We provide pre-trained models and pre-processed, binarized test sets for several tasks listed below, as well as example training and evaluation commands.
- Translation: convolutional and transformer models are available
- Language Modeling: convolutional and transformer models are available
- wav2vec: wav2vec large model is available
We also have more detailed READMEs to reproduce results from specific papers:
- Neural Machine Translation with Byte-Level Subwords (Wang et al., 2020)
- Jointly Learning to Align and Translate with Transformer Models (Garg et al., 2019)
- Levenshtein Transformer (Gu et al., 2019)
- Facebook FAIR's WMT19 News Translation Task Submission (Ng et al., 2019)
- RoBERTa: A Robustly Optimized BERT Pretraining Approach (Liu et al., 2019)
- wav2vec: Unsupervised Pre-training for Speech Recognition (Schneider et al., 2019)
- Mixture Models for Diverse Machine Translation: Tricks of the Trade (Shen et al., 2019)
- Pay Less Attention with Lightweight and Dynamic Convolutions (Wu et al., 2019)

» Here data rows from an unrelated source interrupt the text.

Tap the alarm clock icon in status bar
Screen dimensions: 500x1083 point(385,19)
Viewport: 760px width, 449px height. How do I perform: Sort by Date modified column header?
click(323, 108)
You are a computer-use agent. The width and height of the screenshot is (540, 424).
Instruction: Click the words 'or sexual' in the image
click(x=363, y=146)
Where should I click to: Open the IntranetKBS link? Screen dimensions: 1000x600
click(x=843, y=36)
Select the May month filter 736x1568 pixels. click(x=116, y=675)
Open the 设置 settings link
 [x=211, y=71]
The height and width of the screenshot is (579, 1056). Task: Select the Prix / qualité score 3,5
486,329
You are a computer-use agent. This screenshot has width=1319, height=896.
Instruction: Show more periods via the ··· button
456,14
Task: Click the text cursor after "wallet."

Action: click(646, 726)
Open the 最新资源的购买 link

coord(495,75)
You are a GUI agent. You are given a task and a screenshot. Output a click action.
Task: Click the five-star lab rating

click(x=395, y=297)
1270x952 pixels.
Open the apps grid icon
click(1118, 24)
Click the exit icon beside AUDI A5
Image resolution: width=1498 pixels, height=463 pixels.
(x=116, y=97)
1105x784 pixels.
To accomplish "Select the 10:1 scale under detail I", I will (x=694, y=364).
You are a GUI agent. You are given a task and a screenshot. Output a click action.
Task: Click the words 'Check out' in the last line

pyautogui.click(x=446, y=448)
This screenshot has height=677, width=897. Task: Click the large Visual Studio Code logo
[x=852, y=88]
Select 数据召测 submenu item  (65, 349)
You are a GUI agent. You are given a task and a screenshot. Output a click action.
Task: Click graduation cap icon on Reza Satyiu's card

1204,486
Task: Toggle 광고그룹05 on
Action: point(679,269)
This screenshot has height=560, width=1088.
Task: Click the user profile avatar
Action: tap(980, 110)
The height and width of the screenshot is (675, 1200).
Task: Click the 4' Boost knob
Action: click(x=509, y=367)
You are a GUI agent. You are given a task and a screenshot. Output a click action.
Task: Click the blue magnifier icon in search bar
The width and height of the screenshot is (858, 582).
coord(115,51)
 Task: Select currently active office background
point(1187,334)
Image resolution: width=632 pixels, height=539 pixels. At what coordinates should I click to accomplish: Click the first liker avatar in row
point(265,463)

- Understanding Back-Translation at Scale (Edunov et al., 2018)
- Classical Structured Prediction Losses for Sequence to Sequence Learning (Edunov et al., 2018)
- Hierarchical Neural Story Generation (Fan et al., 2018)
- Scaling Neural Machine Translation (Ott et al., 2018)
- Convolutional Sequence to Sequence Learning (Gehring et al., 2017)
- Language Modeling with Gated Convolutional Networks (Dauphin et al., 2017)
- Facebook page: https://www.facebook.com/groups/fairseq.users
- Google group: https://groups.google.com/forum/#!forum/fairseq-users
fairseq(-py) is BSD-licensed. The license applies to the pre-trained models as well. We also provide an additional patent grant.